Al-Ghazali wafat pada tahun 505 hijriah atau 18
desember 111 M di daerah kelahirannya Tush.
B. Al-Ghazali dan Tassawuf
Dalam bidang tasawuf Al- Ghazali berusaha meletakkan kembali posisi tasawuf
ke tempat yang benar menurut syari’at Islam. Al-Ghazali membersihkan ajaran
tasawuf dari pengaruh faham-faham asing yang masuk mengotori kemurnian ajaran
Islam. Pada saat itu banyak yang beranggapan bahwa seorang ahli tasawuf yang
tidak beri’tikad dangan faham di atas, maka sebenarnya tidak pantas diberi
gelar sebagai ahli tasawuf Islam. Sehingga sebagian orientalis Barat
terpengaruh dengan pendapat ini. Contoh-nya Nicholson, ia berpendapat,
“Al-Ghazali tidak termasuk dalam golongan ahli tasawuf Islam, karena ia tidak
beri’tikad dengan wihdat al-wujud”.
Dalam usaha pembersihannya tersebut, Al Ghazali mengawali kitabnya Ihya
‘Ulumiddin dengan pembahasan faraidh al-Diniyah, kemudian diikuti
dengan pembahasan Nawafil dan selanjutnya baru diikuti dengan cara-cara yang
sepatutnya diikuti untuk sampai ke martabat yang sempurna. Ketertarikan
Al-Ghazali pada tasawuf tidak saja telah membuatnya memperoleh pencerahan dan
ketenangan hati. Lebih jauh lagi, justru dia memiliki peran yang cukup
signifikan dalam peta perkembangan tasawuf selanjutnya.
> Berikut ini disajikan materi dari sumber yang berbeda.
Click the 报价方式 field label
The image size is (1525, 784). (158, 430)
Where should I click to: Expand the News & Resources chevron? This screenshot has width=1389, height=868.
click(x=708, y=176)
Jika pada awal
pembentukannya tasawuf berupaya menenggelamkan diri pada Tuhan dimeriahkan
dengan tokoh-tokohnya seperti Hasan Basri (khauf), Rabi`ah Al-Adawiyah (hub
al-ilah), Abu Yazid Al-Busthami (fana`), Al-Hallaj (hulul), dan kemudian
berkembang dengan munculnya tasawuf falsafi dengan tokoh-tokohnya Ibn Arabi
(wahdat al-wujud), Ibn Sabi`in (ittihad), dan Ibn Faridl (cinta, fana’, dan
wahdat at-shuhud) yang mana menitikberatkan pada hakikat serta terkesan
mengenyampingkan syariah, kehadiran Al-Ghazali justru telah memberikan warna
lain; dia telah mampu melakukan konsolidasi dalam memadukan ilmu kalam,
fiqih,dan tasawuf yang sebelumnya terjadi ketegangan.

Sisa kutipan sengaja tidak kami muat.